[GIVEN DATA]
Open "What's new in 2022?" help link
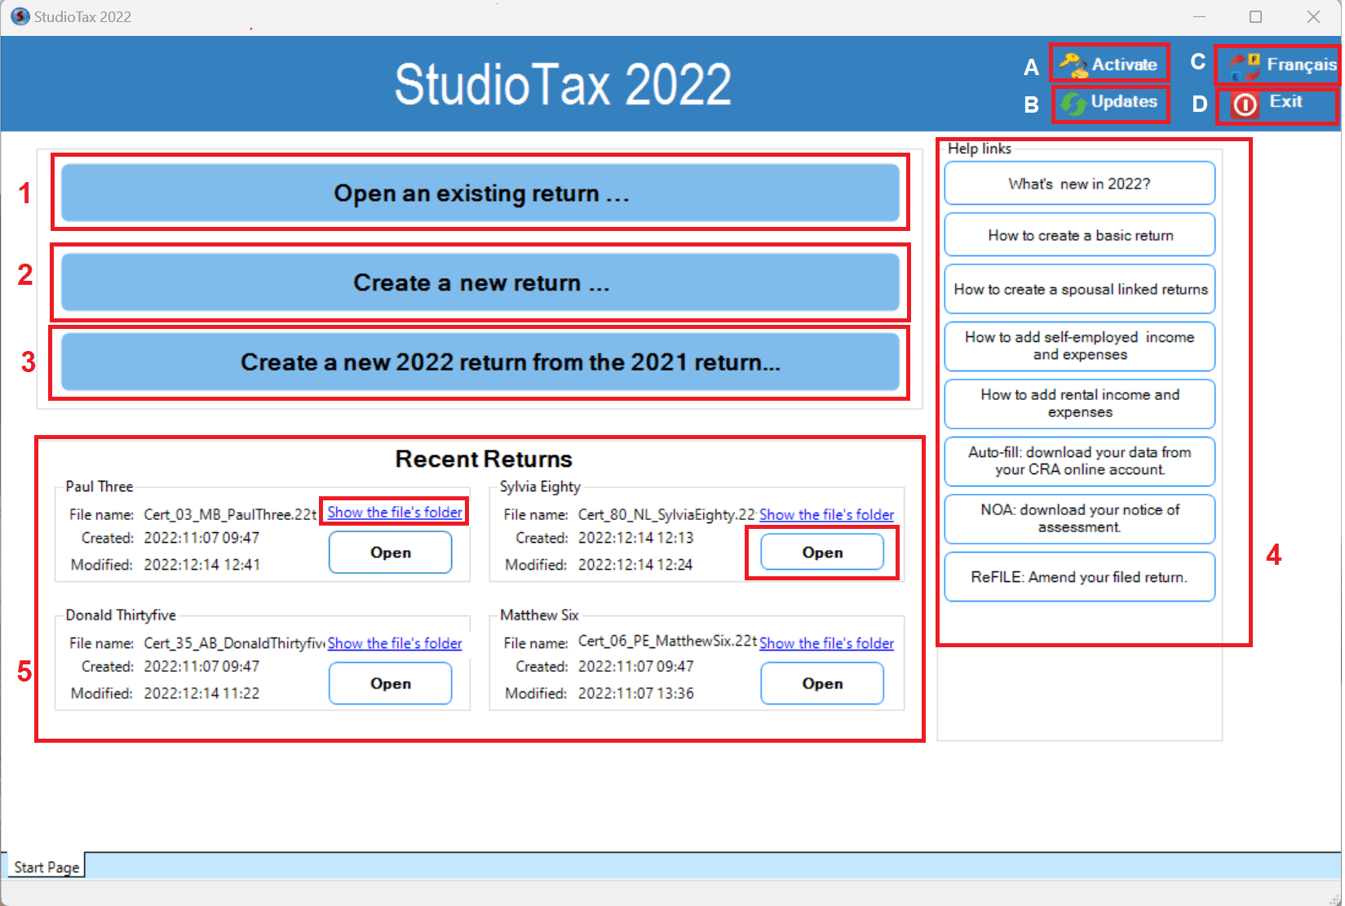coord(1079,184)
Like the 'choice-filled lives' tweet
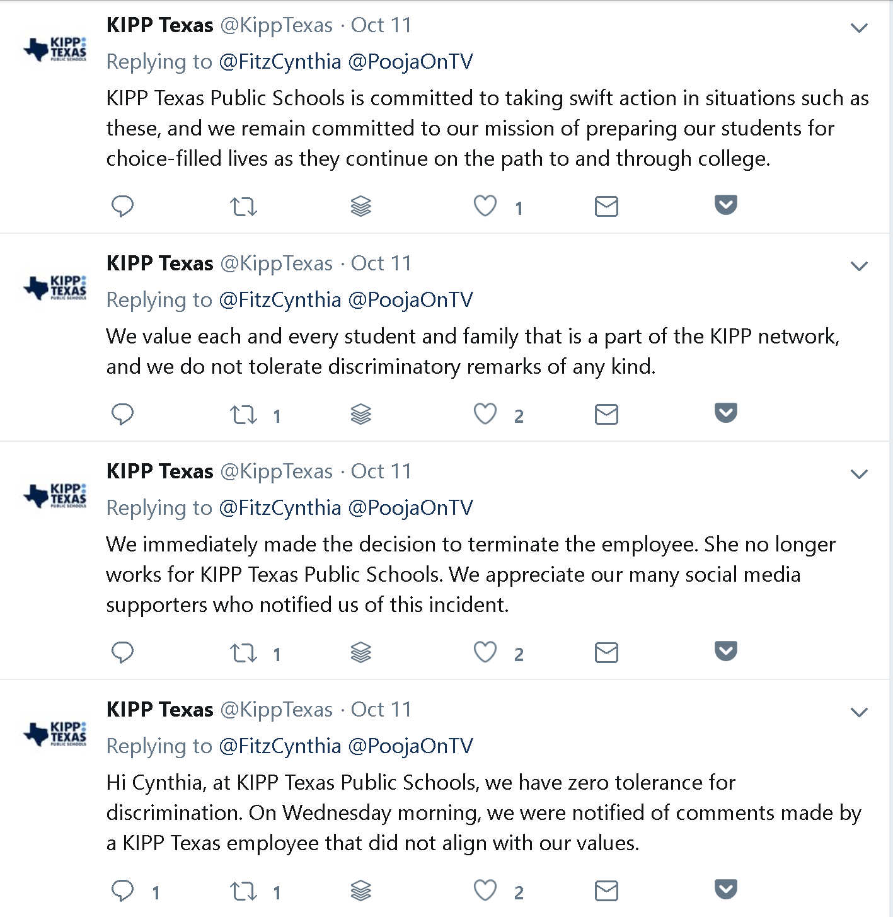This screenshot has height=917, width=893. click(485, 206)
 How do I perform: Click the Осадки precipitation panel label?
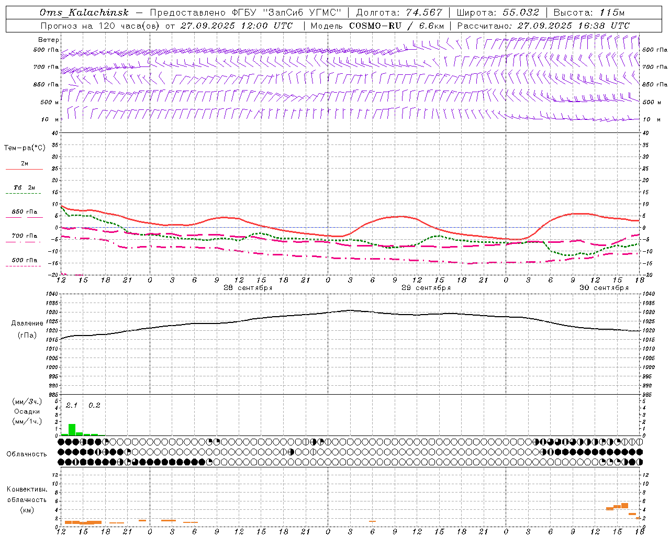27,411
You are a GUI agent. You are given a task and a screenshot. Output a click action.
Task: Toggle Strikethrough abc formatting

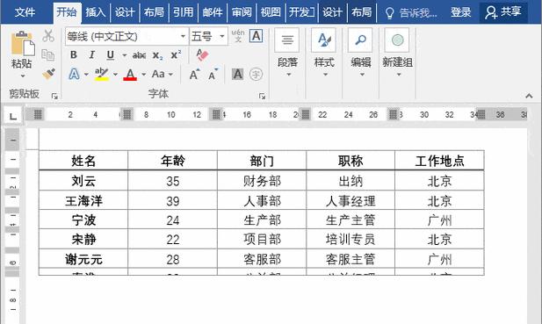coord(139,55)
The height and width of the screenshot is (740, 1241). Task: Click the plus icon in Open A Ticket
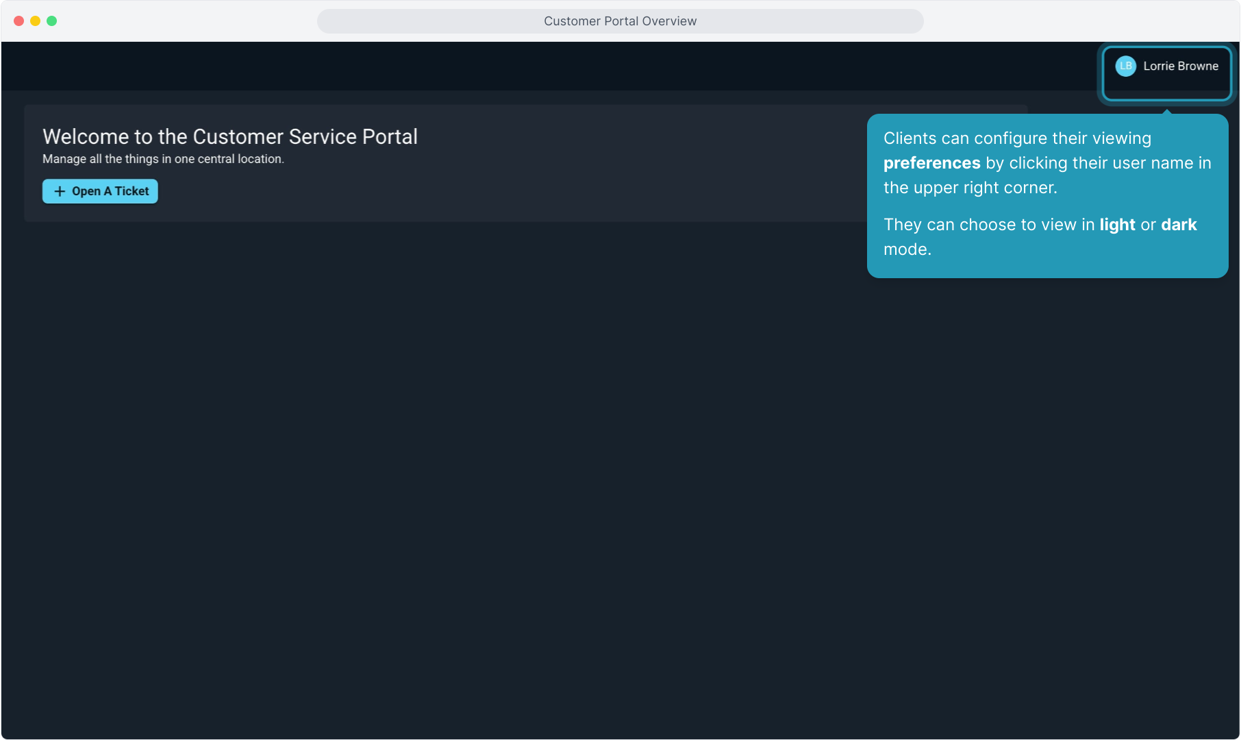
[/GIVEN DATA]
WHAT NEEDS TO BE DONE: In the answer, the lines from the one containing "Task: Toggle Strikethrough abc formatting" to the end of the records above must be written out exactly, both ends included; the pictures must not appear.

ANSWER AREA:
Task: Toggle Strikethrough abc formatting

coord(139,55)
The height and width of the screenshot is (740, 1241). Task: Click the plus icon in Open A Ticket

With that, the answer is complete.